*Отрывок*.
..............................
А архитектором уже завладели новые мечты: ему грезился дворец из сказки о царе Салтане...
Москва с любопытством наблюдала за Петербургом, чтобы переиначить, приспособить на свой лад его новинки. Только Щусева ей не надо было к себе приспосабливать — зодчий оказался более московским, чем сама тогдашняя Москва. Даже их сокровенные мечты совпадали: Москва, так же как и зодчий, мечтала о чудо-тереме, в котором бы отразилась вся история ее красоты.
Уже не раз случалось, что в Петербурге лишь говорили о народных традициях, о национальном зодчестве (говорили временами очень страстно), а в Москве тут же строили. И вряд ли одной лишь случайностью можно объяснить, что самое известное дореволюционное произведение Щусева — Марфо-Мариинская обитель — досталось именно Москве. Строилась обитель по псковско-новгородским мотивам, если можно так сказать, отточенным петербургской школой. Ни в одном другом городе, пожалуй даже во Пскове, не прижилась бы «Марфа», а Москве пришлась по сердцу, полюбилась.
Алексей Викторович причислял себя к разряду восторженных почитателей таланта Виктора Михайловича Васнецова, страстно любил его творчество — живопись, орнаменталистику, архитектуру. Близкими друзьями они не были, мешали разница в возрасте и безмерное благоговение Щусева перед Васнецовым. Дружили они как бы через посредника, в роли которого выступал Михаил Васильевич Нестеров.
Знаменитая картинная галерея братьев Третьяковых в один прекрасный день удивила москвичей своим новым фасадом. Здание словно бы надело праздничный боярский кафтан, который пришелся ему в самый раз. Фасад стал настоящим лицом галереи — сокровищницы русского искусства. Создателем каменного наряда был Виктор Михайлович Васнецов.
Предивное узорочье Суздаля, Ярославля, Углича отразилось на нешироком пространстве красных стен галереи. Впервые современное светское здание сумело органично вобрать в себя наследие московского барокко. Яркими всполохами зажглись краски, не ослепляя, а радуя взор. Васнецовский фасад стал той новой волной в русском зодчестве, которая смывала безвкусицу подделок под «народый дух».
Васнецову первому удалось то, о чем мечтали многие архитекторы уже более ста лет: доказать примером, что московское барокко — это живой вклад русских зодчих в мировую классику.
..............................
*Материал*.
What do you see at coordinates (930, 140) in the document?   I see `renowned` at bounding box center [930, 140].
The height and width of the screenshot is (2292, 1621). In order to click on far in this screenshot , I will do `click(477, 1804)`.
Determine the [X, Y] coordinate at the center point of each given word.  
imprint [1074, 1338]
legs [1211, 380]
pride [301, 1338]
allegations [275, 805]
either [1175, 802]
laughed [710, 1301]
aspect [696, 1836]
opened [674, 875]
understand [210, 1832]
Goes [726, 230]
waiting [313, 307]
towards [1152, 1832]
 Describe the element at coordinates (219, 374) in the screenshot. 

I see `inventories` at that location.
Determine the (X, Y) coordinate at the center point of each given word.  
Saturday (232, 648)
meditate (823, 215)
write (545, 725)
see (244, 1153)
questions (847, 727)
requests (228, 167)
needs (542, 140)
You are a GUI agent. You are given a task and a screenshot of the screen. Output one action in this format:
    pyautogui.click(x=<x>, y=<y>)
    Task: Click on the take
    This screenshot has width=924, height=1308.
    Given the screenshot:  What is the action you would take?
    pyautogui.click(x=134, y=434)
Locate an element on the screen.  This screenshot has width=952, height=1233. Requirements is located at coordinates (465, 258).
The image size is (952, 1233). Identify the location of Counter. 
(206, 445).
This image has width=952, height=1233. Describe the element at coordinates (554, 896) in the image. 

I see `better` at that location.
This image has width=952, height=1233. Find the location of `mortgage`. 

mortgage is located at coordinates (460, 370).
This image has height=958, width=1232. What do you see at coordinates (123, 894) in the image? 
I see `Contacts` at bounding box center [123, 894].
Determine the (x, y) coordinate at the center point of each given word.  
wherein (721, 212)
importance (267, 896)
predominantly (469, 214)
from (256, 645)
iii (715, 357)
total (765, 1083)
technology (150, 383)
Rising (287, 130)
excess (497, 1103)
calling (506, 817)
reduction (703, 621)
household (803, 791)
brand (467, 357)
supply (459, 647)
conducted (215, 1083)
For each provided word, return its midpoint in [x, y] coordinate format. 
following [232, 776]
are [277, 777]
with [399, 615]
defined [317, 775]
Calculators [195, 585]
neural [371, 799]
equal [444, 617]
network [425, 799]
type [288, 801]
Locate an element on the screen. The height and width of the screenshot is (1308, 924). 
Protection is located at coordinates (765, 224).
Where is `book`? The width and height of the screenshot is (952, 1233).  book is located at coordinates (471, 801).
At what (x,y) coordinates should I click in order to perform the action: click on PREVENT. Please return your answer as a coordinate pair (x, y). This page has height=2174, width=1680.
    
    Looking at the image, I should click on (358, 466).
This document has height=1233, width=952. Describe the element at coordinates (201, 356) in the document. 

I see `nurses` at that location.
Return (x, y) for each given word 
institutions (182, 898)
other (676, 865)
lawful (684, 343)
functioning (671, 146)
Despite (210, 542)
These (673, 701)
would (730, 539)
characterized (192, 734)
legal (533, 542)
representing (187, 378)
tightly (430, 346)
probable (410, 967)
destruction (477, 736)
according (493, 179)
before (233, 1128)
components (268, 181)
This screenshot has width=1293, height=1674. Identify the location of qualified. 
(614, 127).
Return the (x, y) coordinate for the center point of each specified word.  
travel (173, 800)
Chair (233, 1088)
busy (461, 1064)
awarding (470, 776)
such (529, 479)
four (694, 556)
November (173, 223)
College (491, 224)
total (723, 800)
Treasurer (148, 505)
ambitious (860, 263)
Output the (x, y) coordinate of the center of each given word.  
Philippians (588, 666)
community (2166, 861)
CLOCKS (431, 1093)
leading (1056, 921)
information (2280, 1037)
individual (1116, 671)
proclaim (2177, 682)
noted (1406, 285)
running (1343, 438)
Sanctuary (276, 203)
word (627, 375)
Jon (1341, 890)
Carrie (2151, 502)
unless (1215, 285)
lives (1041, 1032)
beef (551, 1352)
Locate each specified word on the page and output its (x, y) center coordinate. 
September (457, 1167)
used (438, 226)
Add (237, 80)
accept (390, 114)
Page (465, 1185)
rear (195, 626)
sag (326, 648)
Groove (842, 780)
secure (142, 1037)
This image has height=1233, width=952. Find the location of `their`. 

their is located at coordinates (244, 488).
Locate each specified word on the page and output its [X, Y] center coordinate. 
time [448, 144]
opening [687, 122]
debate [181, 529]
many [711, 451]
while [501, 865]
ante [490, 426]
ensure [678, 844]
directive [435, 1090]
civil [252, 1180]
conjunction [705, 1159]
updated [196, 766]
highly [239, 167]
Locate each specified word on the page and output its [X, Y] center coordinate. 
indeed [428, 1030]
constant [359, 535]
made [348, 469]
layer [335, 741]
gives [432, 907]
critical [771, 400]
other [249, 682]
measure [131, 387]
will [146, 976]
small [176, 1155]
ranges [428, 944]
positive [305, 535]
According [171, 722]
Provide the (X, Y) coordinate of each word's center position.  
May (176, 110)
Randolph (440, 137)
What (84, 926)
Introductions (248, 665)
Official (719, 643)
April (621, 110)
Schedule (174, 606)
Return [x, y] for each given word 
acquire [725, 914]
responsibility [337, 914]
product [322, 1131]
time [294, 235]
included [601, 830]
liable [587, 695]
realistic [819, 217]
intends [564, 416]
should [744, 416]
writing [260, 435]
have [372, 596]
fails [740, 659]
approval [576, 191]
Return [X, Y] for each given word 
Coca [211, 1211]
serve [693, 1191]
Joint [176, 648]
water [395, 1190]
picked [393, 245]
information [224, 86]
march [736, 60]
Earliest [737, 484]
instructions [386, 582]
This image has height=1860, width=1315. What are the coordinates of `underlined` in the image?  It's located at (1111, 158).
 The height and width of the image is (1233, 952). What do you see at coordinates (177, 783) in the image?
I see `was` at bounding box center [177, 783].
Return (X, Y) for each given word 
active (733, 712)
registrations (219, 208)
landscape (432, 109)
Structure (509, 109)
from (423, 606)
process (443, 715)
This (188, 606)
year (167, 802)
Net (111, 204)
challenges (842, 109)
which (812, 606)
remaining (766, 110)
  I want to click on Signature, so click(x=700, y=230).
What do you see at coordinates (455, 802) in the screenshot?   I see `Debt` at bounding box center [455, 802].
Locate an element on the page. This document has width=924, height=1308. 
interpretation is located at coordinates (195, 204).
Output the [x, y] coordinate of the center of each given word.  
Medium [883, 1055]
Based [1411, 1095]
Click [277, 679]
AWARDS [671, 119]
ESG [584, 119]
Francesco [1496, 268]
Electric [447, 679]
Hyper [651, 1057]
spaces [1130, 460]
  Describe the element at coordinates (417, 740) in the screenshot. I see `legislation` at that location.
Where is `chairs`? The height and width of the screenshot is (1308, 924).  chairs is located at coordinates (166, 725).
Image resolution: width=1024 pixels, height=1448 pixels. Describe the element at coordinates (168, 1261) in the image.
..............................
*Короткое задание*.
Отредактируйте отрывок о Щусеве: перепишите его, начиная со слов «Васнецову первому удалось» и вплоть до слов «в мировую классику.», поставив «мировое наследие» вместо «мировую классику».

*Ответ к заданию*.
Васнецову первому удалось то, о чем мечтали многие архитекторы уже более ста лет: доказать примером, что московское барокко — это живой вклад русских зодчих в мировое наследие.